During the 2019 Spring Semester the Center for Global Justice held three luncheon events with four speakers who talked about various justice and rule of law issues. The purpose of these events is to bring discussion of justice and rule of law issues to campus and to learn from prominent figures in the field.
The first event was held in January and was about human rights, the International Criminal Court, and whether or not the United States should join the Court. The speaker, Chris Whelan argued that the United States should become a member of the Rome Statute to help add legitimacy to the organization that is seeking justice internationally. Chris Whelan said that “to have global justice, there must be a global consensus.”
The second event was also held in January and was about Israel. Two speakers, Aaron Fruh and Robert Westin Ash spoke on issues surrounding Israel. Aaron Fruh talked about the seven factors in a ‘perfect storm.’ He explained how these seven steps lead to horrible atrocities like the holocaust and pointed out very troubling current events that seem to fit the pattern. He also talked about the importance of protecting and supporting Israel.
Rober Westin Ash spoke second and he talked about the recent fighting and rule of conflict issues in Israel.
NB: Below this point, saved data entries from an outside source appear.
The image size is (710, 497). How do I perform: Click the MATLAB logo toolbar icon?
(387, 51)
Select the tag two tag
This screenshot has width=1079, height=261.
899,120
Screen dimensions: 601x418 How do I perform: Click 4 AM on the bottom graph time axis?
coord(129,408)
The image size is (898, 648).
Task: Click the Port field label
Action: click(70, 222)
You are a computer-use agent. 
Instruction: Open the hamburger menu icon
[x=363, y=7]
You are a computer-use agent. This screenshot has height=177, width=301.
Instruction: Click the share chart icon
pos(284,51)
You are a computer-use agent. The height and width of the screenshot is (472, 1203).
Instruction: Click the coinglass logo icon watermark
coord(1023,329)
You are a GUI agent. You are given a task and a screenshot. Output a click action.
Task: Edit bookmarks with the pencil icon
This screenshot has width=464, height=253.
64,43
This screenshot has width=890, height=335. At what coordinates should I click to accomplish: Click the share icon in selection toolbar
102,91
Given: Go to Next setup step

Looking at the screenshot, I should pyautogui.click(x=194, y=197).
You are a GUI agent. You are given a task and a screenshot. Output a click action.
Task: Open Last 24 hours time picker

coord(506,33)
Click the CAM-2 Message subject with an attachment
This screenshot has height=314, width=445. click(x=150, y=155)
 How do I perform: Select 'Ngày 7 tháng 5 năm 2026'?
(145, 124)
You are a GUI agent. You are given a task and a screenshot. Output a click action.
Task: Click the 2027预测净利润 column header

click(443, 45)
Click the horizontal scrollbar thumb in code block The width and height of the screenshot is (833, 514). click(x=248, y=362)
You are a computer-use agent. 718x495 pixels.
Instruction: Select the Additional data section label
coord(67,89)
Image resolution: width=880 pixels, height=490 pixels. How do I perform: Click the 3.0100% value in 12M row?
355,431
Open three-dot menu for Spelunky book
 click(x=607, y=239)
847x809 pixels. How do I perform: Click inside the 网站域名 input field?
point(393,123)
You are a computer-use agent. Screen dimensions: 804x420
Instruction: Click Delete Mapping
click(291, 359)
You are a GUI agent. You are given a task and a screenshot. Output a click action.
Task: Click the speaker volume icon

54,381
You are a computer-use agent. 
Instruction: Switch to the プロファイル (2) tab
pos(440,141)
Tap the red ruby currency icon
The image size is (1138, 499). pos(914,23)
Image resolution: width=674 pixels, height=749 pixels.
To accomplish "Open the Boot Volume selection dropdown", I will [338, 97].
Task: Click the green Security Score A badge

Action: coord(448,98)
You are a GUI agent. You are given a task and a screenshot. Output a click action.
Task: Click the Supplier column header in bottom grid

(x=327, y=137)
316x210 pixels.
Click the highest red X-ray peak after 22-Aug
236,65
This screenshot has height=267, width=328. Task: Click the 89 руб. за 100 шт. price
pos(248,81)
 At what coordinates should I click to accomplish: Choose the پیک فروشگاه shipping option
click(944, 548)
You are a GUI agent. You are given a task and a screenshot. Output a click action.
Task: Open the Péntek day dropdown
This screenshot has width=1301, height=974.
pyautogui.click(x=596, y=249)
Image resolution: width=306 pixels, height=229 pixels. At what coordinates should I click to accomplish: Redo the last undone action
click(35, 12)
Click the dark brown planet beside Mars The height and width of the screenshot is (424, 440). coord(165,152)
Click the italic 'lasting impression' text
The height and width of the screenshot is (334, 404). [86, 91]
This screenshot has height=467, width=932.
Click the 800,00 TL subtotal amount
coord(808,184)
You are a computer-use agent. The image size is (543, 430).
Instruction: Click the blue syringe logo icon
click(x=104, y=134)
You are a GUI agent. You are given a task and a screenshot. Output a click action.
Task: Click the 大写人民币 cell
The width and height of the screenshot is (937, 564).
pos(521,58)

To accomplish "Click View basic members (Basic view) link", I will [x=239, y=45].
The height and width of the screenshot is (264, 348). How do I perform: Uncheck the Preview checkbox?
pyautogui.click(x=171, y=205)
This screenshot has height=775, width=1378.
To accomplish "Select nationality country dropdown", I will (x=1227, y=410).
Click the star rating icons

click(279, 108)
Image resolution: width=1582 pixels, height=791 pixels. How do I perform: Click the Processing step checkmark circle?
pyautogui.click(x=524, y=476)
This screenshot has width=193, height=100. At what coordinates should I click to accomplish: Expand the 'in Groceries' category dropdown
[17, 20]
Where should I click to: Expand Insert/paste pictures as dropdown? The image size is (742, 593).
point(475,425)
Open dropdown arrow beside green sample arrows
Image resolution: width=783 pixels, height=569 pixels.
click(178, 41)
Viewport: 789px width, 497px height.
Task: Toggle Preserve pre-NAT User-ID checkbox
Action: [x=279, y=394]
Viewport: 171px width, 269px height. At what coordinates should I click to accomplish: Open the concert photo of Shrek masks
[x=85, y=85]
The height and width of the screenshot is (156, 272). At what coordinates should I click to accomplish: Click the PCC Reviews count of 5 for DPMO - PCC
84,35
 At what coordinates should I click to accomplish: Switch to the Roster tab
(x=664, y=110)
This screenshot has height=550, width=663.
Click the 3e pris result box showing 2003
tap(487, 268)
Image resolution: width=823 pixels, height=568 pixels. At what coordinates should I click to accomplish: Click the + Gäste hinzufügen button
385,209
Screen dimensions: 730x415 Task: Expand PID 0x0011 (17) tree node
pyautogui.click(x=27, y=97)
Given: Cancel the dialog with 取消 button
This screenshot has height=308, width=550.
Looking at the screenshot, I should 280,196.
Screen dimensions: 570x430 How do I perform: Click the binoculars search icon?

He discussed a few conflicts in detail and showed how humanitarian laws are distorted in conflicts in the Middle East. He also expressed the importance of protecting and supporting Israel.
(Robert Westin Ash)
The third and final event was in February and it was about seeking justice. David Mandel-Anthony talked about his work promoting transitional justice. He explained that “transitional justice aims to transform victims into rights holders and bearers who trust institutions and the state that are supposed to secure those rights.”
All three events engaged the students and helped to promote discussion of justice issues on campus. The events this past semester were a success.
This post was written by a Center for Global Justice Intern. The views expressed in this post do not necessarily reflect those of Regent University, Regent Law School, or the Center for Global Justice.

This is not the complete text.